======== READING TEXT
X has adjusted its recommendation system to give greater weight to mutual followers, the accounts users follow back and who follow them in return. According to product head Nikita Bier, the platform identified that this basic relationship data had not properly influenced how replies appear, resulting in familiar voices getting buried under responses from strangers. The change, described as a modest tweak, seeks to surface posts from these connections more readily and make their replies easier to spot in threaded conversations.
Social platforms have long grappled with the tension between broad engagement metrics and genuine interaction. Early networks built around explicit connections, where seeing updates from people you chose to link with felt intuitive. Over time, however, predictive algorithms prioritizing clicks, replies, and dwell time shifted priorities toward whatever generates measurable activity, often amplifying conflict or novelty at the expense of quieter, existing relationships. X’s latest move circles back toward those original signals, acknowledging that friendship graphs were already present in code released in May 2026 yet somehow underutilized in ranking decisions. The disconnect raises questions about implementation gaps that the company has not fully detailed.
At its core, the adjustment leverages data on reciprocal follows to influence visibility. When mutuals engage, their contributions could stand out more clearly amid the noise of unrelated replies. Bier suggested this might encourage the formation of interest-based groups by making conversations feel less random. Such an outcome would align with what many users recall from earlier social experiences, before feeds became dominated by algorithmic predictions of behavior rather than deliberate choices. Yet the platform’s Grok-powered models, trained to forecast replies and clicks, excel at spotting high-activity content without distinguishing welcome discussion from exhausting arguments. An angry stranger’s response registers as success in the same way a thoughtful reply from a mutual does, highlighting a deeper limitation in how these systems evaluate quality.
Critics might note that surface-level ranking changes address symptoms rather than root issues. Boosting mutuals will not automatically filter out coordinated harassment, outrage-driven bait, or the broader incentive structures that reward polarization. The effectiveness remains uncertain, as X has shared no specifics on the strength of the signal, its interaction with other factors, or metrics for evaluating success. Historical parallels, from Facebook’s repeated experiments with meaningful social interactions to Instagram’s attempts to prioritize close friends, show that algorithmic nudges often deliver incremental shifts at best. Users frequently adapt, or the platform tweaks priorities again in pursuit of growth metrics.
In the wider context of social media’s evolution, this development reflects ongoing pressure to restore some semblance of community amid widespread fatigue. Platforms face scrutiny over mental health impacts, addictive design, and the challenges of moderating scaled conversations. Enhancing mutual visibility represents a pragmatic step toward balancing scale with familiarity, though it underscores how much of the original social promise has been subordinated to engagement optimization. Whether the change noticeably improves daily experience on X will depend on execution details that have yet to emerge. For now, it stands as a reminder that even sophisticated AI systems sometimes require reminders about basic human connections they were ostensibly built to understand.
================
◆ **THINGS TO DO**:
(A) Copy out the article on X's mutual-follower change from "In the wider" up to and including "built to understand.", swapping "fatigue" for "exhaustion".
(B) According to the article on X's mutual-follower change, why did the platform adjust its recommendation system? Answer in one to three sentences.
(C) Translate this sentence from the article on X's mutual-follower change into Spanish: "Boosting mutuals will not automatically filter out coordinated harassment, outrage-driven bait, or the broader incentive structures that reward polarization."
======== RECORDS SHOWN
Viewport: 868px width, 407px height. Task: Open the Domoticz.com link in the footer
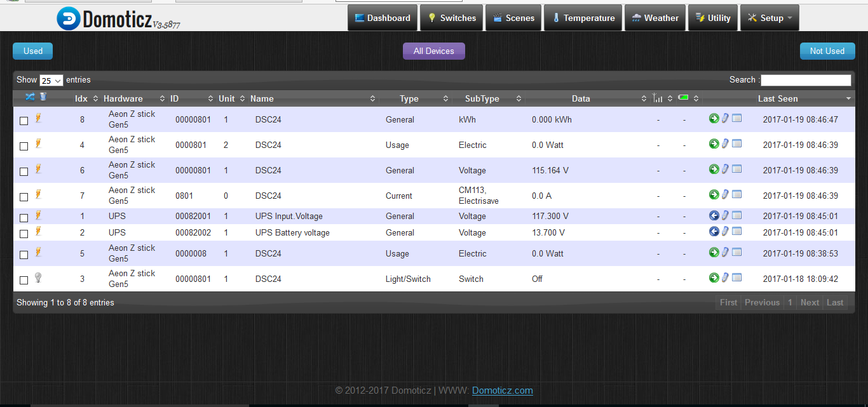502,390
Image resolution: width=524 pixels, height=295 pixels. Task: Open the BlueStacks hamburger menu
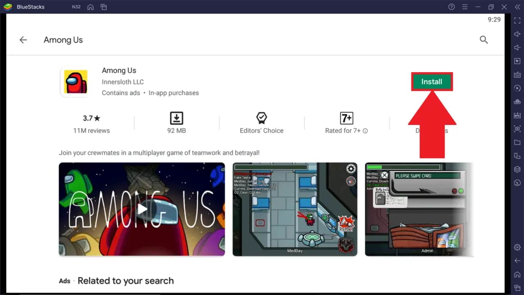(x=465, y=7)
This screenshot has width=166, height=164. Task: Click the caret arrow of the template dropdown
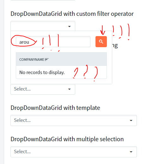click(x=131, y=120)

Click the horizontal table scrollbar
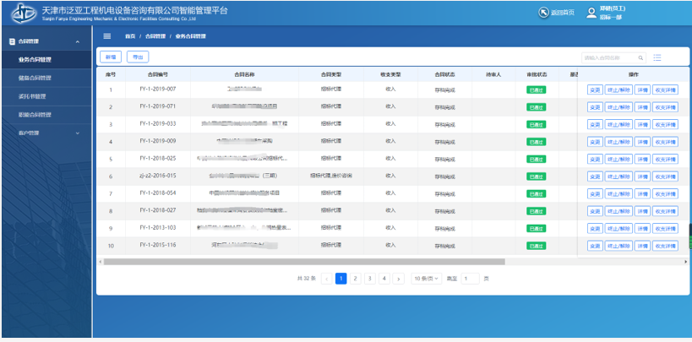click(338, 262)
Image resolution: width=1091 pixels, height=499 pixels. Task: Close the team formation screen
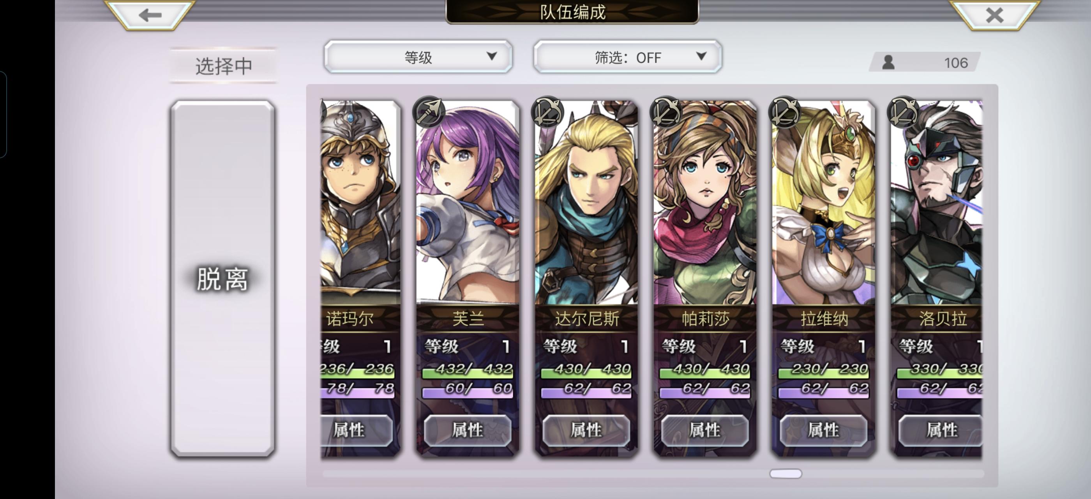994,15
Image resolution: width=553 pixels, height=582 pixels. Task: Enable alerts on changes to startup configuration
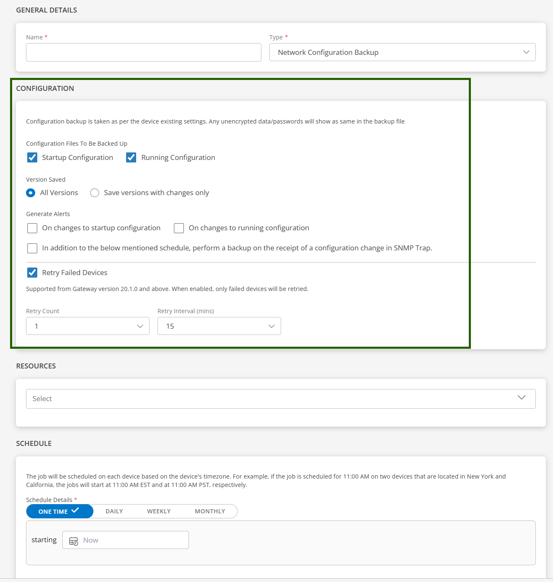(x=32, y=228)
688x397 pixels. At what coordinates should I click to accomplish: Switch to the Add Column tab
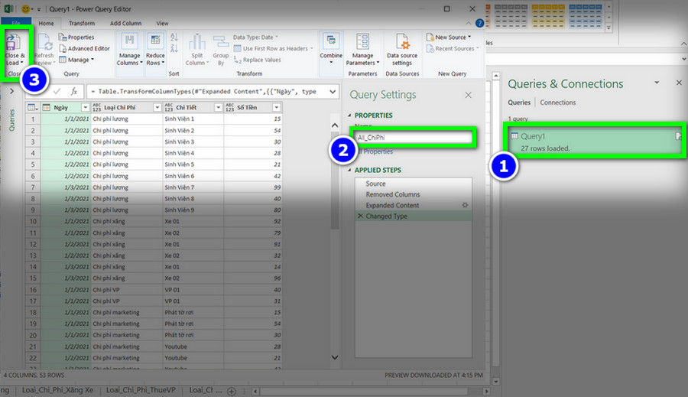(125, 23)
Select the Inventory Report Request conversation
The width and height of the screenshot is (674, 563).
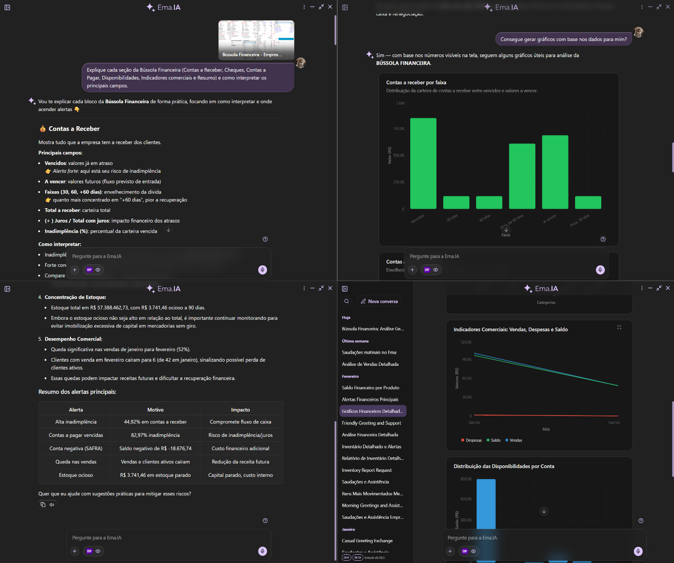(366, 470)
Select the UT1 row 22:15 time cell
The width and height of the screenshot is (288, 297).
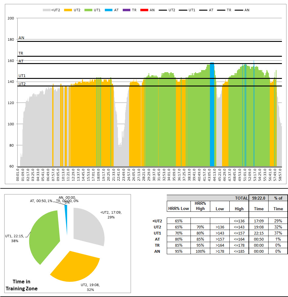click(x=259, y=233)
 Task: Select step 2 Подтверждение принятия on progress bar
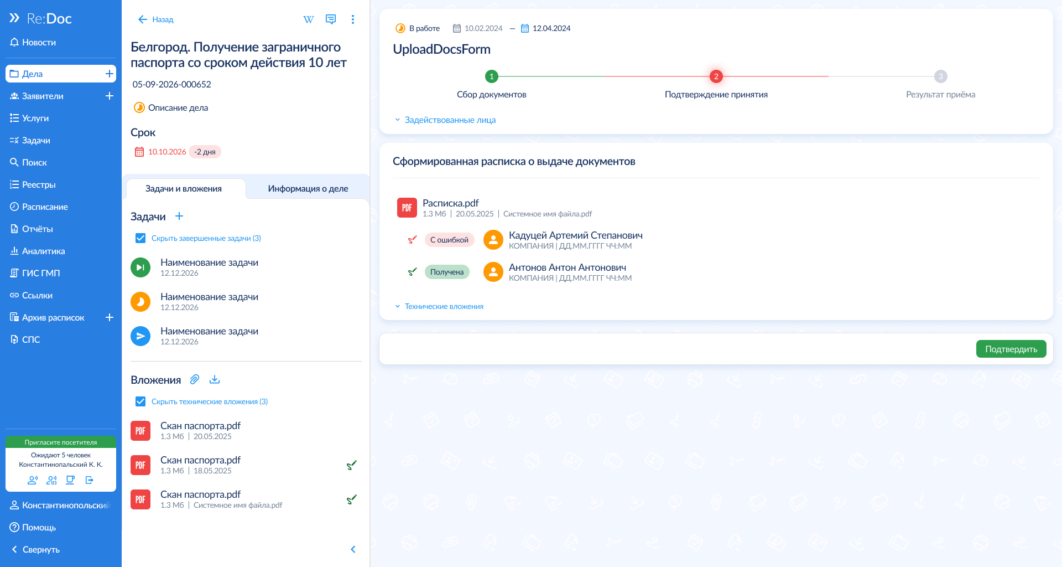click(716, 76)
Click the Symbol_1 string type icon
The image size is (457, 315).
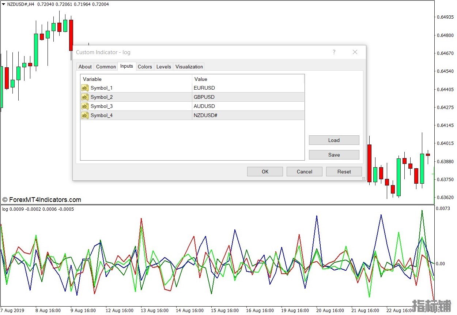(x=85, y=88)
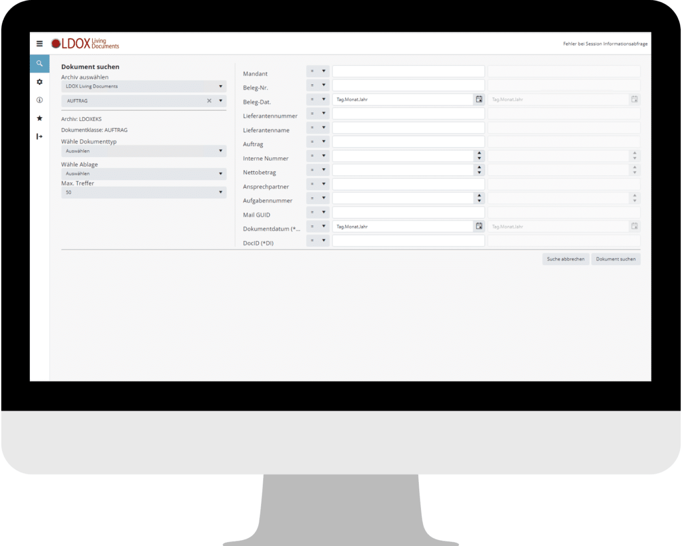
================
◆ **WRITTEN ANSWERS**:
(A)
In the wider context of social media’s evolution, this development reflects ongoing pressure to restore some semblance of community amid widespread exhaustion. Platforms face scrutiny over mental health impacts, addictive design, and the challenges of moderating scaled conversations. Enhancing mutual visibility represents a pragmatic step toward balancing scale with familiarity, though it underscores how much of the original social promise has been subordinated to engagement optimization. Whether the change noticeably improves daily experience on X will depend on execution details that have yet to emerge. For now, it stands as a reminder that even sophisticated AI systems sometimes require reminders about basic human connections they were ostensibly built to understand.

(B) The platform found that the basic data on mutual follows had not properly influenced how replies appear. As a result, replies from familiar voices were getting buried under responses from strangers.

(C) Impulsar a los seguidores mutuos no filtrará automáticamente el acoso coordinado, los anzuelos basados en la indignación ni las estructuras de incentivos más amplias que premian la polarización.